How tough is the restaurant business? According to research by Dr. H.G. Parsa in 2007 while at Ohio State University’s Hospitality Management program, very tough. Looking at 2,500 restaurants in Columbus, OH, Parsa found that one in four closed or were sold in the first year. After three years, the total closed or sold was 60 percent. And most of these businesses didn’t have the added complexity of a commercial brewery on premise. With these kinds of odds, Las Vegas starts to sound like a better place to invest money.
Even with these daunting odds, brewpubs became the backbone of the craft beer movement. According to the Brewers Association, 59 percent of the 1,759 breweries in operation in 2010 in the U.S. were brewpubs. While they may not match industry giants on quantity, the existence of these breweries enables the Brewers Association to point out that the majority of Americans now live within 10 miles of an active brewery.
Consistency and Scalability
Brewpub chain would appear to be an oxymoron. Operating a successful multi-unit food service business is all about systems, procedures and manuals. Not exactly the sort of behavior of most early craft brewers. Interestingly, many of the habits that result in great beer–including consistency and quality control–are vitally important to a successful chain restaurant.
According to data from the Brewers Association, more than 60 brewpubs in the U.S. have more than one location. The scalability of a brewpub concept depends on a great many things, including strong management, the talent of the brewing team and the ability to attract and retain talented kitchen and wait staff. It is a simple fact of life for anyone wanting to open a brewpub that poor management, subpar beer, bad food or lousy service can quickly sink the business. You have to do them all well to have a ssuccessful brewpub chain.
The Brewers Association considers a company to be a brewpub if at least 25 percent of beer sales are done on-premise. In 2010, 55 new brewpubs opened and 33 closed.

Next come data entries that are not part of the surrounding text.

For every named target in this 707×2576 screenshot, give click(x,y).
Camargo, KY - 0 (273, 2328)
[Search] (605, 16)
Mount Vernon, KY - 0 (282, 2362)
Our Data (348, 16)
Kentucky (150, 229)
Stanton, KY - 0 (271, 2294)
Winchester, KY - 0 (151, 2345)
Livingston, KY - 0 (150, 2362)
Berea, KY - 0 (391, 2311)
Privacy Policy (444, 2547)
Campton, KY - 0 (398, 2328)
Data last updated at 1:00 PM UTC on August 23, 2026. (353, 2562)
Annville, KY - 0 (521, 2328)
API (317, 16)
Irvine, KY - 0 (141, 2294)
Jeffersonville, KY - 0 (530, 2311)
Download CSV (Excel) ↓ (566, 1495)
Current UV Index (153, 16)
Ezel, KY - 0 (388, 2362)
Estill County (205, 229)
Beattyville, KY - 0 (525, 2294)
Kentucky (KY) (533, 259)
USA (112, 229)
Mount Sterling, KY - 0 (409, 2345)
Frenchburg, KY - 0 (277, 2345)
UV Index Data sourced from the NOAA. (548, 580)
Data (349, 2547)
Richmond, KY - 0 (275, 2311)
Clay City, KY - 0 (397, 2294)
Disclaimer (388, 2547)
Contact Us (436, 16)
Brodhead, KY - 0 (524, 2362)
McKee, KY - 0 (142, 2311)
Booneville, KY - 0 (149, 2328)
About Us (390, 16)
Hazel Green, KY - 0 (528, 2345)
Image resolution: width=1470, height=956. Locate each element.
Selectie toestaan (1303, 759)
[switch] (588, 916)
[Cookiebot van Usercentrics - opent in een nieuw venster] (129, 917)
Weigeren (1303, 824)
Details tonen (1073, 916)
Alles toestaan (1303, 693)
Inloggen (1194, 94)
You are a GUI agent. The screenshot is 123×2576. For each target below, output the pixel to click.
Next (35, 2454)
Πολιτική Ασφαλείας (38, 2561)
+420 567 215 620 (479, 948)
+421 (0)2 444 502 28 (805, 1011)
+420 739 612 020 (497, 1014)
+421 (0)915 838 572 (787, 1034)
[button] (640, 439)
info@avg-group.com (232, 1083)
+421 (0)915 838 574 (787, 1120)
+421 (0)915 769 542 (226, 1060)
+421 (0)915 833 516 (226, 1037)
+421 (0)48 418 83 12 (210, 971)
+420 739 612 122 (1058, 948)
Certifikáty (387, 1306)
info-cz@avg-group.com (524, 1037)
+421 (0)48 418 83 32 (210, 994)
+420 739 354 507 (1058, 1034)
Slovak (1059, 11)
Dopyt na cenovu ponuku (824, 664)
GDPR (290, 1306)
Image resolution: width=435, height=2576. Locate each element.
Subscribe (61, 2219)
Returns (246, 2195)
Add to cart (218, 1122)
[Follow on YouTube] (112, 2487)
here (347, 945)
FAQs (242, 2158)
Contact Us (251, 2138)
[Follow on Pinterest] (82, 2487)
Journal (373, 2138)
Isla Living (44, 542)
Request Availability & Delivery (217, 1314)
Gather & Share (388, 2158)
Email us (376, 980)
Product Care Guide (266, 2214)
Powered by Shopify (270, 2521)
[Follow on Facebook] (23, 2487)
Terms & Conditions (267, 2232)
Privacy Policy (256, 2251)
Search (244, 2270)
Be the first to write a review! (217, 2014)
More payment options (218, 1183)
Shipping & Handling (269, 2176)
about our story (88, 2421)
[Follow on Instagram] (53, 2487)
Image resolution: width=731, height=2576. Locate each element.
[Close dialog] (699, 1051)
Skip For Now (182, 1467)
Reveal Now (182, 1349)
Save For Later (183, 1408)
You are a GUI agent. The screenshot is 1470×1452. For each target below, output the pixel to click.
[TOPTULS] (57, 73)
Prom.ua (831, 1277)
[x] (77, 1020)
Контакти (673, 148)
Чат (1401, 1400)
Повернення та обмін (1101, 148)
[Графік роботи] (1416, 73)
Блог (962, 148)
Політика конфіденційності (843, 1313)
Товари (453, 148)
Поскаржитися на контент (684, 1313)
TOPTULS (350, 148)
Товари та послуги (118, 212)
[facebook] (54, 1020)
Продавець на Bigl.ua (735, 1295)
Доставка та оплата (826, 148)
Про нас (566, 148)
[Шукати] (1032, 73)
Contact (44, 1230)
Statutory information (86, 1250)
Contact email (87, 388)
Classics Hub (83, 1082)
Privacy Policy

Mike and Brian McMenamin trace their roots in the restaurant business back to 1974, but it was not until they opened the Hillsdale Brewery & Public House in 1985 that they started brewing. Now they have 60 locations, including brewpubs, pubs, hotels and movies theaters. Brewing actually takes place in 24 locations in Oregon and Washington. Besides brewing beer, McMenamins also runs two distilleries, a winery and a coffee roaster.